WikiLeaks revealed on Tuesday that it has obtained thousands of files allegedly originating from a high-security network of the U.S. Central Intelligence Agency (CIA). The leak, dubbed “Vault 7,” apparently exposes the CIA’s vast hacking capabilities.
WikiLeaks said the files come from the CIA’s Center for Cyber Intelligence (CCI) in Langley, Virginia, and they have been circulating among former U.S. government hackers and contractors. One of these individuals provided the data to the whistleblower organization, which has called it “the largest intelligence publication in history.”
According to WikiLeaks, the files, dated between 2013 and 2016, include malware and exploits targeting the products of several major tech companies, including Apple, Google, Microsoft and Samsung. The leaked tools can allegedly be used to hack mobile devices, desktop computers, routers, smart TVs and other types of systems.

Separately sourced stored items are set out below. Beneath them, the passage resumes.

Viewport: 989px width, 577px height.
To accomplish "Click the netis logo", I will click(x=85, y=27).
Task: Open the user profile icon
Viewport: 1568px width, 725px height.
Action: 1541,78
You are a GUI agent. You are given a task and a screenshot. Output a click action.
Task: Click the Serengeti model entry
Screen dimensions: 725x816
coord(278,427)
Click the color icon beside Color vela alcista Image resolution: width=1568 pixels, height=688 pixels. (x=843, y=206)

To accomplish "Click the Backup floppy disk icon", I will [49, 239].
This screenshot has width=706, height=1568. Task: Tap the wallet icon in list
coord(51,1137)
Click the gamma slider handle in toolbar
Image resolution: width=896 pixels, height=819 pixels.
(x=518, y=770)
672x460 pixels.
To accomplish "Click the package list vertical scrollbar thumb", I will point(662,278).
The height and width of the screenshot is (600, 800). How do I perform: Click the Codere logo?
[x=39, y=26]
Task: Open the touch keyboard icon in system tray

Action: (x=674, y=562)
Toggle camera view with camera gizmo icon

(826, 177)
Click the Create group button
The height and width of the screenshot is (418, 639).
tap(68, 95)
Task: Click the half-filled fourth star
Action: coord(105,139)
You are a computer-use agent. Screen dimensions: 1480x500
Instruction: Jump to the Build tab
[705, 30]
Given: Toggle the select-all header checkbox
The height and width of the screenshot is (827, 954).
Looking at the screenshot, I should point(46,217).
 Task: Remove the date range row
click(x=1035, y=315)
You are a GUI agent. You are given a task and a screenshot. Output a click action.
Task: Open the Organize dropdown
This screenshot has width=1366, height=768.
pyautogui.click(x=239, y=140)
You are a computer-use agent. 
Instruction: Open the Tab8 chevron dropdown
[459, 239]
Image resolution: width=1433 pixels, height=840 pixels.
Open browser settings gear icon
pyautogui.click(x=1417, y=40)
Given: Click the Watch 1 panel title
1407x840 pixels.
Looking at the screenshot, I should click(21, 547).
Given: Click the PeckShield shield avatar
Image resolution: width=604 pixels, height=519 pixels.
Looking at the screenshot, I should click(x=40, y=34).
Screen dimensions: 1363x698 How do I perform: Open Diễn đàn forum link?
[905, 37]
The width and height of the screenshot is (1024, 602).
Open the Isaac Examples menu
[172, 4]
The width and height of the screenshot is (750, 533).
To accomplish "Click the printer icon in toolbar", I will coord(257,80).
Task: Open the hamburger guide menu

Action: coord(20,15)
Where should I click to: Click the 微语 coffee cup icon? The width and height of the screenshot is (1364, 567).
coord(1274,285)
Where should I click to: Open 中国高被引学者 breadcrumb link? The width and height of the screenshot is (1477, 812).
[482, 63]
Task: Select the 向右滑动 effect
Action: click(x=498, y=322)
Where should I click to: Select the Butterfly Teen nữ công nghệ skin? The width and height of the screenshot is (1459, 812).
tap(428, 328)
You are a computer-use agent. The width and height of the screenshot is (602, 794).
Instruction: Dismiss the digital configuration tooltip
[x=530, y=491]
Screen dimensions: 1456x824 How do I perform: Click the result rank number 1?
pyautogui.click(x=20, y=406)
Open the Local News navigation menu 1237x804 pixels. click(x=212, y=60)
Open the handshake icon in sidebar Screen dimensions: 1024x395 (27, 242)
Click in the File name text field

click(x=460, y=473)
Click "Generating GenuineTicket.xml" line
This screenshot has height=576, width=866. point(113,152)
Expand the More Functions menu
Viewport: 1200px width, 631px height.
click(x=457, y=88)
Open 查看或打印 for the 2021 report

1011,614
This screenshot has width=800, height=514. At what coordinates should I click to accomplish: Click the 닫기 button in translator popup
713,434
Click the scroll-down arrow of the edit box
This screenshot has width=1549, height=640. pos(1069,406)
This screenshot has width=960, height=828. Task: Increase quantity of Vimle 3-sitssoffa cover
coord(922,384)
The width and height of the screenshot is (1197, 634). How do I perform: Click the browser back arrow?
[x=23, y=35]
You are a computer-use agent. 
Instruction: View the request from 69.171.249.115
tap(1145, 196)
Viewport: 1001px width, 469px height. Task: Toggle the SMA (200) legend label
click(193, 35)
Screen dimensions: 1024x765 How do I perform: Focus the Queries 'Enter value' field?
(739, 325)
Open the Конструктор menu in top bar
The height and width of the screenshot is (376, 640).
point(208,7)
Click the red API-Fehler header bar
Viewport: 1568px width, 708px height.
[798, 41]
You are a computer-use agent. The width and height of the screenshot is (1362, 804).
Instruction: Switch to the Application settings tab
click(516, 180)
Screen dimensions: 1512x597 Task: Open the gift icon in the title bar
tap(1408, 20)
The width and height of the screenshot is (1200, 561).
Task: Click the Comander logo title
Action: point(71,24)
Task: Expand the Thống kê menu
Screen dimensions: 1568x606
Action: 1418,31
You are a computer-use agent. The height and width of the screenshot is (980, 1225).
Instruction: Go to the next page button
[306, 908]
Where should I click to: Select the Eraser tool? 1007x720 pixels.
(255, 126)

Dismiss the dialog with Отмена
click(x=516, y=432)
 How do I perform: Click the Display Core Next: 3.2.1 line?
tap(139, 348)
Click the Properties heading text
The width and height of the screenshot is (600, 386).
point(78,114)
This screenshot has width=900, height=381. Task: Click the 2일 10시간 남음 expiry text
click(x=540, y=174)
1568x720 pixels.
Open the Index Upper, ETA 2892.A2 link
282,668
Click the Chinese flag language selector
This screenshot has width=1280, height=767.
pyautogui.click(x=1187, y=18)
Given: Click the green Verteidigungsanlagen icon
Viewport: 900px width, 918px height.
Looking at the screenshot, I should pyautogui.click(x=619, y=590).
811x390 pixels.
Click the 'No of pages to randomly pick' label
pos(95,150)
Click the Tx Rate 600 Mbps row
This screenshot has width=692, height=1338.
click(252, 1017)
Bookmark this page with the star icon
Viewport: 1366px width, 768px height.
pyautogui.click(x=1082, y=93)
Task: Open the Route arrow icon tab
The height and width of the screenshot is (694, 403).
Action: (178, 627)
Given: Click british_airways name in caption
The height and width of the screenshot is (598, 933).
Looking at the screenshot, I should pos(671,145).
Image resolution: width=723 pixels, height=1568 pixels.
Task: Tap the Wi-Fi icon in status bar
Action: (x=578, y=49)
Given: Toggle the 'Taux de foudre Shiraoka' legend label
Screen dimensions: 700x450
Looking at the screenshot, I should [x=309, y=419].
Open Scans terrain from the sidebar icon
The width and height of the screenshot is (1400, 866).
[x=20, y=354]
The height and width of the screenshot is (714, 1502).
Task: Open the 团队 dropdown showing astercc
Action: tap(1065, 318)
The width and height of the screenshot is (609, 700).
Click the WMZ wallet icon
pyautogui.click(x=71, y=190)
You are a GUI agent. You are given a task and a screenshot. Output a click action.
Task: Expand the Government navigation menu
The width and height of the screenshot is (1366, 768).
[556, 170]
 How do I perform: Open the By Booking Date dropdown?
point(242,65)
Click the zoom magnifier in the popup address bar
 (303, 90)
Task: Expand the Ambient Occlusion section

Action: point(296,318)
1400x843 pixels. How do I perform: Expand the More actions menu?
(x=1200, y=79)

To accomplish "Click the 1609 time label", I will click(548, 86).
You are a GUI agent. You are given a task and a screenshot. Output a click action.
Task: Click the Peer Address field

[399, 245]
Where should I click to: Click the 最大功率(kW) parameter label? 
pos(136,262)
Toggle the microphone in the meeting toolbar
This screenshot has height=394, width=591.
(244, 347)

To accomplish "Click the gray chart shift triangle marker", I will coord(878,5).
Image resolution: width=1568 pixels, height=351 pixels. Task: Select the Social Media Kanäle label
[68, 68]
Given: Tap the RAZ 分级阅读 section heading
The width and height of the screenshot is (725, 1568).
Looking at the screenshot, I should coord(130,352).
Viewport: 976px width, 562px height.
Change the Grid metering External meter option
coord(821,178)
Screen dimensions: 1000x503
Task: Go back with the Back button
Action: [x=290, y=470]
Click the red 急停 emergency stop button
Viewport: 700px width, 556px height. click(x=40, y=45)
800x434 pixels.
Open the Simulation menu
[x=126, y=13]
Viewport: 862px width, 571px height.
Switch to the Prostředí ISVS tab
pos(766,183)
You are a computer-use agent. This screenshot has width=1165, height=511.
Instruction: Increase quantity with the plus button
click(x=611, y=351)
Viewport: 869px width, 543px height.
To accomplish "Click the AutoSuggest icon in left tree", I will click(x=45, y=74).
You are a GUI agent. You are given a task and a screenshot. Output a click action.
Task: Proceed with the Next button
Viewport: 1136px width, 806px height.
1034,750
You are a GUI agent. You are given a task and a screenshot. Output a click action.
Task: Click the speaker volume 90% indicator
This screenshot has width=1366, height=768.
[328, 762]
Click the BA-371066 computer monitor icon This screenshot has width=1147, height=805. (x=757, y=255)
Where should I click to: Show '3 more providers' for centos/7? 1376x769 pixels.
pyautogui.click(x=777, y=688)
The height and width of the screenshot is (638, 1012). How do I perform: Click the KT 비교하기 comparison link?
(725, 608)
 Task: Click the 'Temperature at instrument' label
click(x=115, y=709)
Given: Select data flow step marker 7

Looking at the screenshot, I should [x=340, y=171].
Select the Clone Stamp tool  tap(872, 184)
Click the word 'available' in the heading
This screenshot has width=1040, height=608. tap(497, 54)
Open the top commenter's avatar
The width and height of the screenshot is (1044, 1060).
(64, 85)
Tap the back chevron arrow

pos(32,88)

These pieces of software are said to have been developed by the CCI’s Engineering Development Group (EDG). WikiLeaks said the EDG develops, tests and provides support for backdoors, exploits, Trojans, viruses and other types of malware used by the CIA.
In addition to hacking tools developed by its own people, the agency allegedly obtained tools from British intelligence agencies (GCHQ and MI5), the NSA, the FBI and cyber arms contractors. For instance, the agency is said to have collaborated with MI5 on the development of a tool designed for spying on people through Samsung smart TVs.
The CIA allegedly has dozens of zero day exploits designed for targeting devices running Android, iOS, Windows, OS X and Linux. WikiLeaks claims some of these tools even allow the agency to bypass the encryption of secure messaging apps such as Signal, WhatsApp, and Telegram.
However, this does not necessarily mean these applications have been compromised – an attacker who has root access to a mobile device can often access messages exchanged via secure IM apps without the need to break the encryption.
WikiLeaks will not release the tools and exploits “until a consensus emerges on the technical and political nature of the CIA's program and how such 'weapons' should analyzed, disarmed and published.”
The files also appear to show that the CIA has developed tools designed for targeting the control systems of modern vehicles, multi-platform malware, and threats that add themselves to CDs and DVDs in order to jump air gaps.
Following the Edward Snowden leaks, the U.S. government has promised to disclose serious vulnerabilities that represent a high risk or affect a product that is widespread in critical infrastructure. If the files obtained by WikiLeaks are genuine, the CIA breached that commitment.